Collected data entries:
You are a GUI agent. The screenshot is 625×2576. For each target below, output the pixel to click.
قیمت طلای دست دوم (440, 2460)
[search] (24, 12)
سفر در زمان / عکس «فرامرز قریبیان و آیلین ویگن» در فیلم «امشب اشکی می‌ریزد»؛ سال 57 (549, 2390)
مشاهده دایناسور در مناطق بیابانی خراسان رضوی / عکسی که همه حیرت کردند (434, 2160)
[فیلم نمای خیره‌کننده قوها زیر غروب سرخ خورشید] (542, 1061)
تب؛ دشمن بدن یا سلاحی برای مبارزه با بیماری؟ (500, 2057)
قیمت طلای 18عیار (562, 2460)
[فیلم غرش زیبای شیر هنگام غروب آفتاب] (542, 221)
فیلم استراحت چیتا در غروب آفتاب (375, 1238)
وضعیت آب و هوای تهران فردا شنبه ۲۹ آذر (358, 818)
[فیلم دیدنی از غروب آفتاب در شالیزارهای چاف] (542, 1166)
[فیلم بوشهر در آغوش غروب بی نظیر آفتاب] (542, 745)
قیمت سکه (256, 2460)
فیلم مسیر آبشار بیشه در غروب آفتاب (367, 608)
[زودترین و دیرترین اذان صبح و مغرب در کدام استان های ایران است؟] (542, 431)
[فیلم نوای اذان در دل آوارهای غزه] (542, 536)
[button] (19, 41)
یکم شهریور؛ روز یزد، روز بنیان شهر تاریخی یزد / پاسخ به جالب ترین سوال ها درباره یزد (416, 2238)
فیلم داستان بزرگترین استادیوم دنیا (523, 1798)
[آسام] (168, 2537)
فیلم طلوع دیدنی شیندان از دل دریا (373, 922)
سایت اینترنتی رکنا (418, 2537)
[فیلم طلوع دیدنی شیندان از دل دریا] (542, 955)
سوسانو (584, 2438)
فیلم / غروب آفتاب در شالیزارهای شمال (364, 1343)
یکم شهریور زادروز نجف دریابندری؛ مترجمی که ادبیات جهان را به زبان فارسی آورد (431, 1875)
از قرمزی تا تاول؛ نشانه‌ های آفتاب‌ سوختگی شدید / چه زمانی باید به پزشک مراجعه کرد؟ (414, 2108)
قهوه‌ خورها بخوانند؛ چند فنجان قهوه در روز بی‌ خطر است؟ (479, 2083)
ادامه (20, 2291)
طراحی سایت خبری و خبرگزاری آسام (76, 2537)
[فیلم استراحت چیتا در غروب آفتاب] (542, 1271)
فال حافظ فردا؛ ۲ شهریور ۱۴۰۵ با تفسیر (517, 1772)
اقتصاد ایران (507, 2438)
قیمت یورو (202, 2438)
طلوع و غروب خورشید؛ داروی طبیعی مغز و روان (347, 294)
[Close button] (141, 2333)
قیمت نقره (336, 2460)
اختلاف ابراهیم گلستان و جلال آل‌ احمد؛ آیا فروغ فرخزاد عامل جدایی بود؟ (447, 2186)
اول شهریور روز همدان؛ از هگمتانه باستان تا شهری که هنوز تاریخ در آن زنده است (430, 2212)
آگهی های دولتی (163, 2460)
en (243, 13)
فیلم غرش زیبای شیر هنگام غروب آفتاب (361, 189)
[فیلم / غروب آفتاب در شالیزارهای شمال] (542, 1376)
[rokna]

**To do:**
In the records above, how many lines contain the string "ایران"? Only that number should be written.

**Written solution:**
2